→ Work to complete:
A – Using the forum thread on drawing colored balls below, decide whether each statement agrees with it: (i) the box holds 14 balls in total; (ii) the first answer gives the probability of a yellow ball after a white one as 5 / 14; (iii) the last answer says the problem is not a conditional probability problem. Answer yes or no for each and quote the words of the thread that decide it.
B – Reproduce word for word the part of the forum thread on drawing colored balls below that runs from "Conditional probability problem?" up to and including "condition) is 5 / 13.".

→ Text block:
========

From a box containing 4 white, 5 green, and 5 yellow balls, 2 balls are drawn at a time without replacing the first before the second is drawn. Find the probability that 1 white and 1 yellow ball are drawn.

Round your answer to 4 decimal places.

Question

From a box containing 4 white, 5 green, and 5 yellow balls, 2 balls are drawn at a time without replacing the first before the second is drawn. Find the probability that 1 white and 1 yellow ball are drawn.

Round your answer to 4 decimal places.

anonymous · Answer

Total number of possibilities:  4 white + 5 green + 5 yellow = 14 total balls.

Probability of choosing 1 white ball:  4 / 14

Probability of choosing 1 yellow ball given that 1 white ball was already chosen:  5 / 13 (if we don't replace the balls, there will be 13 left after 1 white ball is taken out)

Probability of choosing 1 white then 1 yellow:  (4 / 14) x (5 / 13) = .1099

anonymous · Answer

this is a conditional probability problem its not done that way wish it was that wasy

anonymous · Answer

Conditional probability problem?  Of course it is.

P(white AND yellow) = P(white) * P(yellow | white)

The probability of getting one white is 4 / 14.

The probability of getting a yellow ball on the second try is dependent on the selection of a first ball, so this is a conditional probability problem.  The probability of getting a yellow ball given that white has occurred (the condition) is 5 / 13.

You multiply the two fractions to get the probability of getting a white and then a yellow ball.

I'm not sure what exactly could be required of you if this doesn't work...

========

→ Data lines:
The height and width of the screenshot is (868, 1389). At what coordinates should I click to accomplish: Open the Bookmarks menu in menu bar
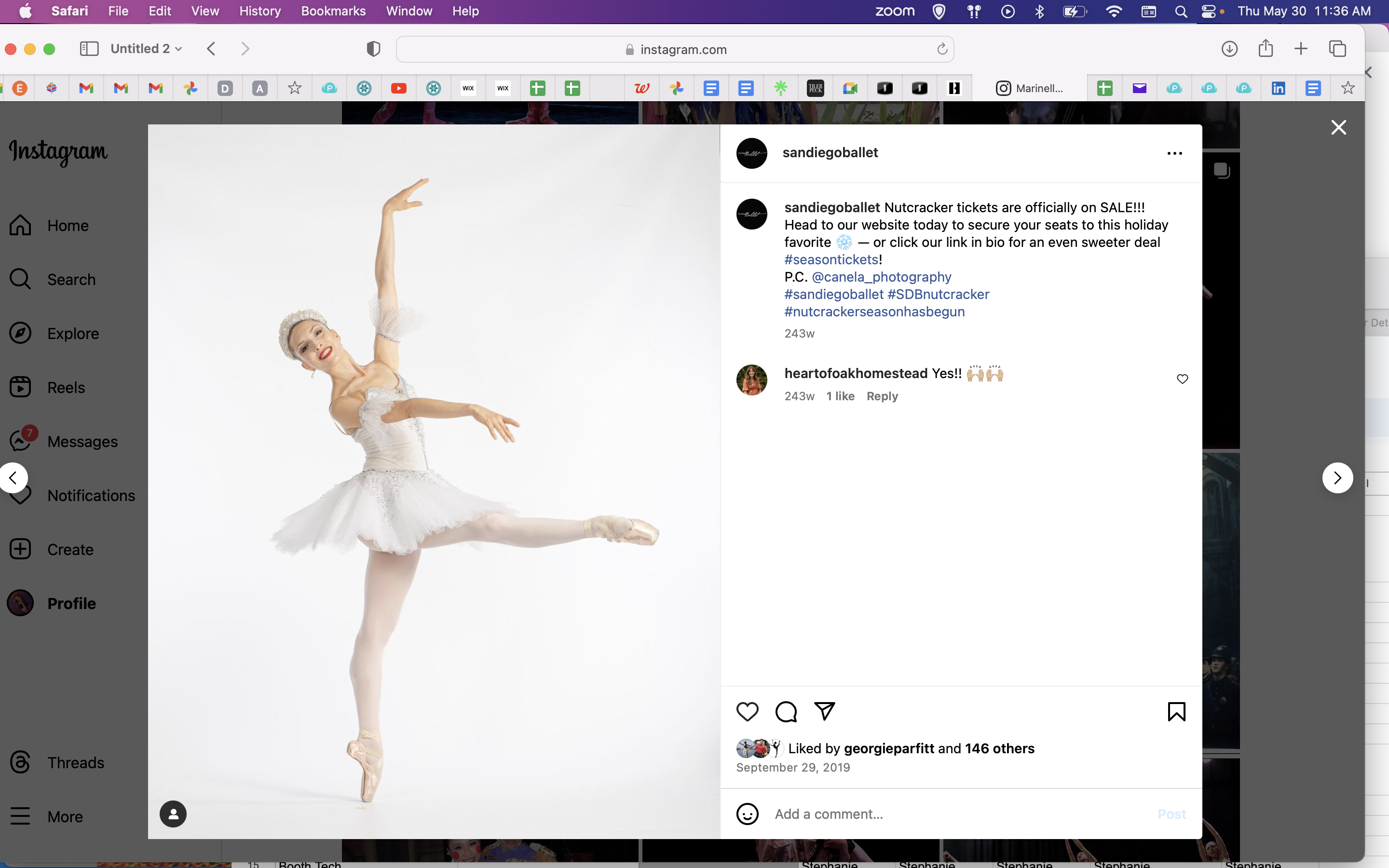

========

→ Written responses:
A –
(i) Yes: "4 white + 5 green + 5 yellow = 14 total balls."
(ii) No: "there will be 13 left after 1 white ball is taken out"
(iii) No: "Of course it is."

B –
Conditional probability problem?  Of course it is.

P(white AND yellow) = P(white) * P(yellow | white)

The probability of getting one white is 4 / 14.

The probability of getting a yellow ball on the second try is dependent on the selection of a first ball, so this is a conditional probability problem.  The probability of getting a yellow ball given that white has occurred (the condition) is 5 / 13.